» **Texto de leitura**
§

Folha de S. Paulo


Em espetáculo, protagonista esquece namoro de dez anos depois de acidente

Peter Quilter acordou certo dia de um sobressalto. "Sonhei que estava sobre uma cama e ao meu lado havia uma pilha de jornais. Cada um representava um dia que eu tinha perdido", conta o dramaturgo inglês. "Não sabia onde estava ou se tinha dormido esse tempo todo. E tinha que ler todos os jornais para recuperar o que me havia escapado."

Assim nasceu a peça "4.000 Dias ou Abra Seus Olhos", texto de Quilter que ganha suas duas primeiras montagens quase simultaneamente: uma versão londrina, dirigida por Matt Aston, estreou no dia 14, e um espetáculo brasileiro, encenado por Annamaria Dias, abre temporada nesta sexta-feira (29) em São Paulo.

Depois do sonho, o dramaturgo passou a pesquisar sobre casos de perda de memória em pacientes com coma.

§

» **Trecho de origem**
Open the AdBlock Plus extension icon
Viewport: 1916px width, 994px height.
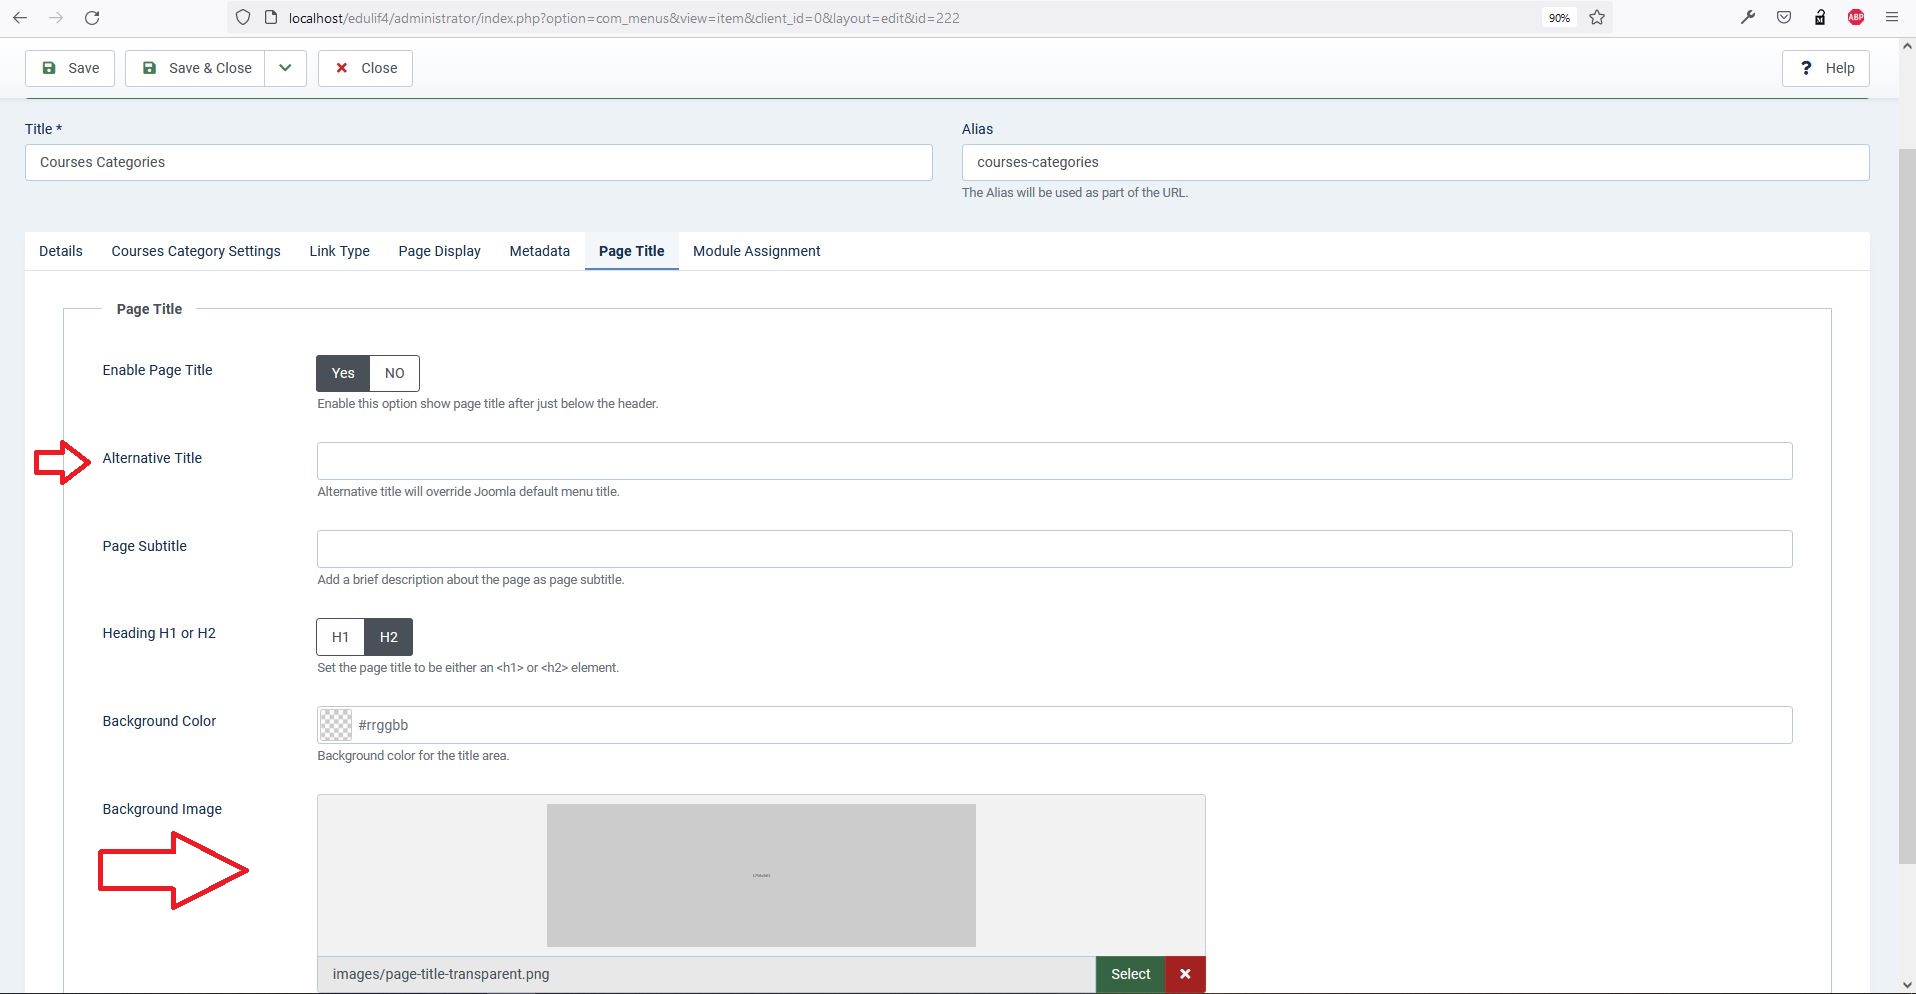(x=1856, y=17)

§

» **Enunciado 1**
No texto sobre a peça de Peter Quilter, quem encena o espetáculo brasileiro?
» **Enunciado 2**
Prossiga o texto sobre a peça "4.000 Dias ou Abra Seus Olhos" a partir da última frase apresentada.

» **Resposta 1**
Annamaria Dias.

» **Resposta 2**
Chegou à trama de Michael (interpretado por Kiko Pissolato na montagem brasileira), artista plástico que sofre um acidente vascular e, ao acordar, não se lembra de nada do que aconteceu nos últimos 4.000 dias –cerca de 11 anos.

Tampouco se recorda do companheiro, Paul (Sergio Lelys), com quem está há dez anos. Isto abre uma brecha para que a mãe de Michael, Carol (Cláudia Mello), descontente com o relacionamento, tente se livrar de Paul.

"Ela acha que o parceiro faz mal ao filho e fez dele uma pessoa chata, que desistiu de sua criatividade", diz o autor em entrevista, por telefone, das Ilhas Canárias, onde vive há 15 anos com o namorado.

Não se trata necessariamente de homofobia. "Achei interessante ter um casal gay, mas deixo essa interpretação para a plateia: a de qual seria a motivação de Carol."

Mas o tema duro tem pitadas de humor. "É uma característica bem britânica: acho que a plateia tem que rir, mesmo quando o assunto é dramático. Se as pessoas querem ver algo realmente sério, podem ir à ópera", brinca.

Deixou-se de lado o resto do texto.